Here's the projects that are part of the CodeFlash MonoRepo:

  • CodeFlash Client - /cli/
  • CodeFlash Python Django ai service - /django/aiservice
  • CodeFlash NodeJS CF API - /js/cf-api
  • CodeFlash Webapp - /js/cf-webapp

Project Setup

Prerequisites

  • Node.js and npm: Ensure Node.js is installed and npm is set up for installation of pre-commit hook(Lefthook).
  • Python and Mamba: Ensure Python is installed and Mamba is set up.

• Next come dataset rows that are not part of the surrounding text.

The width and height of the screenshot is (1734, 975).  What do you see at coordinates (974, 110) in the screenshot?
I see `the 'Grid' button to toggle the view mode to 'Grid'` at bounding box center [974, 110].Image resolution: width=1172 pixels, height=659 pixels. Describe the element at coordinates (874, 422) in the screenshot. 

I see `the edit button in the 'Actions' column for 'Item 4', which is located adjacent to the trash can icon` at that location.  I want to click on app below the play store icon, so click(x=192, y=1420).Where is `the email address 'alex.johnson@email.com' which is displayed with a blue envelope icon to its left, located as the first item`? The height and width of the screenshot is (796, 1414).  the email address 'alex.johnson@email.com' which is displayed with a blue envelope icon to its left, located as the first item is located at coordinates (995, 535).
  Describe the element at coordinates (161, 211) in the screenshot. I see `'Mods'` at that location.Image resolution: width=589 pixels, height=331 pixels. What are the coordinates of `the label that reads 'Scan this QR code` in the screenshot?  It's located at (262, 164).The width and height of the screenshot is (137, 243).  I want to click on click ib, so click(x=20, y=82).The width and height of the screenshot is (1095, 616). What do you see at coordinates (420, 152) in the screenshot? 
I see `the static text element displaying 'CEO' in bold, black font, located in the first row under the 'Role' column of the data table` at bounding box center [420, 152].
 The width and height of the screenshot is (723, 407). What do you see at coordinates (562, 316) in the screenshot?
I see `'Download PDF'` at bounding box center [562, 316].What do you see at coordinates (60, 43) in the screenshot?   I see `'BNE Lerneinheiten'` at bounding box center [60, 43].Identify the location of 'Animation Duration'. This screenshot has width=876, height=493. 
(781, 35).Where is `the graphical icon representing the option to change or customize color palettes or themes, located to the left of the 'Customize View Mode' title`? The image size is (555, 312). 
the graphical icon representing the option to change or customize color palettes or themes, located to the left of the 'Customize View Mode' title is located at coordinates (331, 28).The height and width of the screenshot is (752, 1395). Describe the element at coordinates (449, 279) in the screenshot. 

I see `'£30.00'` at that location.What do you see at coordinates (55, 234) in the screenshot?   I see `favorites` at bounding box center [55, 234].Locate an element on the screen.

post clone run npm install to install all the dependencies at root level.

Glossary

Optimization

  • Codeflash Optimizer - The overarching technology that solves Code optimization.
  • Function to Optimize - The target function that we want to optimize.
  • Optimization Candidate - generated code that we think might be an optimization of the code to optimize.
  • Helper function - This a function being called by, and is under the code path of the function to optimize.
  • Read-Write Context - The part of the code context provided to the LLM that it can modify. Aka - Code To Optimize
  • Read-Only Context - The part of the context that is only provided as info to the LLM. It is not expected to be modified.

Test generation

  • Verification - System to verify if the optimization candidate has the same functional behavior as the function to optimize.
  • Existing Tests - All the existing tests that are present in a repo.
  • Generated Test - The tests that we create for the user using the LLM.
  • Tracer - Our technology that collects and dumps the input arguments and other info for a Python executable.
  • Replay test - This test reruns all the inputs for a function to optimize that were collected by the tracer.
  • Inspired Regression tests - Newly generated Tests that were "inspired" by existing tests. That means these are new test cases that are generated by the llm understanding how the code works by looking at the existing test cases and function to optimize.
  • Comparator - Our function that compares any two Python objects and returns True if they are equal and False if they are not equal.

Infra and Systems

  • CF API - The javascript webservice that currently serves the GitHub App.
  • AI Service - The Python Django service that serves the AI endpoints.
  • Webapp - The react web application written in Next.js. Users can generate API Key etc here.
  • PostHog - Our events tracking and product analytics 3rd party tool.
  • Sentry - Our code crash telemetry service that helps us understand how codeflash fails.